━━━━━ DOCUMENT EXCERPT

An auteur who made subversion an art form. Not an ivory tower intellectual, but a market savvy adventurer who managed to convert Bollywood moguls who really matter. Patron saint of a nascent indie cinema, or should it be godfather of cinema of the underworld, its crime and grime? All these labels fit Anurag Kashyap, who could have been the enfant terrible of Hindi cinema, but turned out to be an unlikely energiser who helped alter the millennial taste for a new kind of entertainment that had a disconcerting cutting edge, and yet, is rooted in Indian soil. It was the soil ignored by mainstream films that either catered to the lowest common denominator — sentimental, formulaic narrative that was more anodyne than entertainment — or chased the NRI dollar dream. The big, fat NRI films drew the Indian diaspora, who flocked to see superstar-studded films like Kabhi Khushi Kabhie Gham in the spirit of a sworn act of collective tribal loyalty.
Kashyap spoke to, and of, a woke audience that wanted Hollywood flair, with an Indian sensibility. This audience rediscovered India of the hinterland, that spoke in an authentic un-bowdlerised language, had both a desi sensibility and international vision of where cinema was headed. Hindi cinema could head that way too. A promise of what could be done hereby, a film-maker who was willing to take risks. Kashyap fits the bill of inchoate, but very real demands. Subverting the prevailing formulae was the means to do this.

━━━━━━━━━━

The piece on Anurag Kashyap calls a series of descriptions "All these labels." List each label it means, using the piece's own wording.

━━━━━ INFORMATION SUPPLIED

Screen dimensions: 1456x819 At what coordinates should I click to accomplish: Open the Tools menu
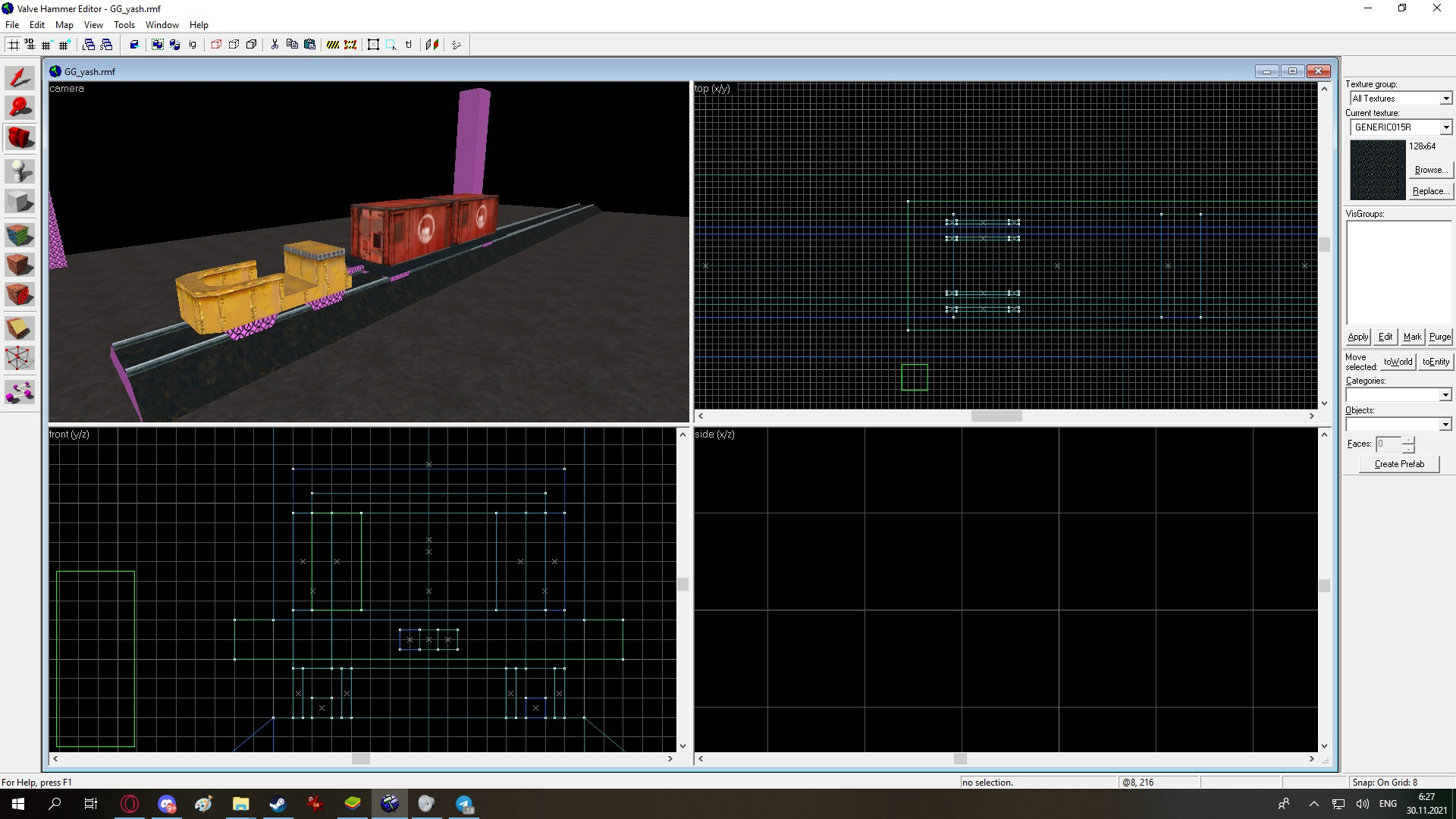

━━━━━━━━━━

- [EXPECTED OUTPUT]
- An auteur who made subversion an art form
- A market savvy adventurer who managed to convert Bollywood moguls who really matter
- Patron saint of a nascent indie cinema
- Godfather of cinema of the underworld, its crime and grime